Incoming Star Gliese 710 Will Pass Much Closer Than Previously Thought, Could Spawn Swarms of Comets When It Passes Our Sun




Headline Pic Above: Artist’s impression of Gliese 710, a sun-like star that will travel through our Solar System’s Oort Cloud in about 1.3 million years.© ESO

For years, scientists have known that Gliese 710 will come excruciatingly close to our Solar System in about a million years. An updated analysis suggests this star will come considerably closer than we thought, during which time it’s expected to spawn dangerous cometary swarms.

Gliese 710 is currently 64 light-years from Earth, but for all intents and purposes, it’s heading straight for us.
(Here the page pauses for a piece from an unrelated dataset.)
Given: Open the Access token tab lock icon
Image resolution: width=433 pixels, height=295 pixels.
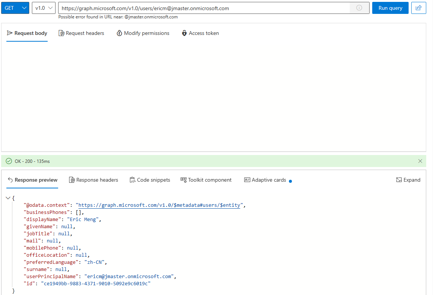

A new study published in the journal Astronomy and Physics projects the close encounter will happen about 1.35 million years from now, and that the star will come within 13,365 AU of our sun (where 1 AU is equal to the average distance of the Earth to the sun), or 1.2 trillion miles. At that distance, it would take light 77 days to reach the Earth.

That’s obviously far, but not in cosmological terms. That distance is well within the Solar System’s Oort Cloud—a large bubble of ice and rock that surrounds the sun to a distance as far as 50,000 to 200,000 AU. So while Gliese 710 is sure to avoid a direct hit with any object in the inner Solar System, it’ll likely travel through the Oort Cloud. And with its tremendous gravitational influence (it’s about 60 percent the size of our sun), it’ll perturb the many large rocks currently sitting idle way out there in the outer reaches. This star is poised to send a shower of comets into the inner Solar System, possibly causing a serious impact event with Earth.
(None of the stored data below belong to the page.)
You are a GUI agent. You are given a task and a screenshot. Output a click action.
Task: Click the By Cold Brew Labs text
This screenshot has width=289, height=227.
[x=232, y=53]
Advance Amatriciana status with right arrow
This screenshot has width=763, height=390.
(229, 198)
© NASA Visual representation of the Oort Cloud, which is littered with ice and rocks left over from the formation of the Solar System.

© NASA
Visual representation of the Oort Cloud, which is littered with ice and rocks left over from the formation of the Solar System.

For the study, astronomers Filip Berski and Piotr Dybczński from Adam Mickiewicz University in Poland used data collected by the Gaia space observatory. The new calculations show that the minimum distance of the star will be almost five times closer than previous estimates. At that distance, the star will appear as the brightest and fastest object in the night sky.

During its passage, Gliese 710 will spawn observable comet swarms, and about ten new long-period comets each year—and for a period lasting a whopping three to four million years. This star’s influence will be felt on our Solar System for a long, long time. “[This] event [will be] the strongest disrupting encounter in the future and history of the solar system,” conclude the authors in their study.

This is obviously bad news for future civilizations on Earth, but our descendants will hopefully have figured out a way to deflect asteroids and comets by then.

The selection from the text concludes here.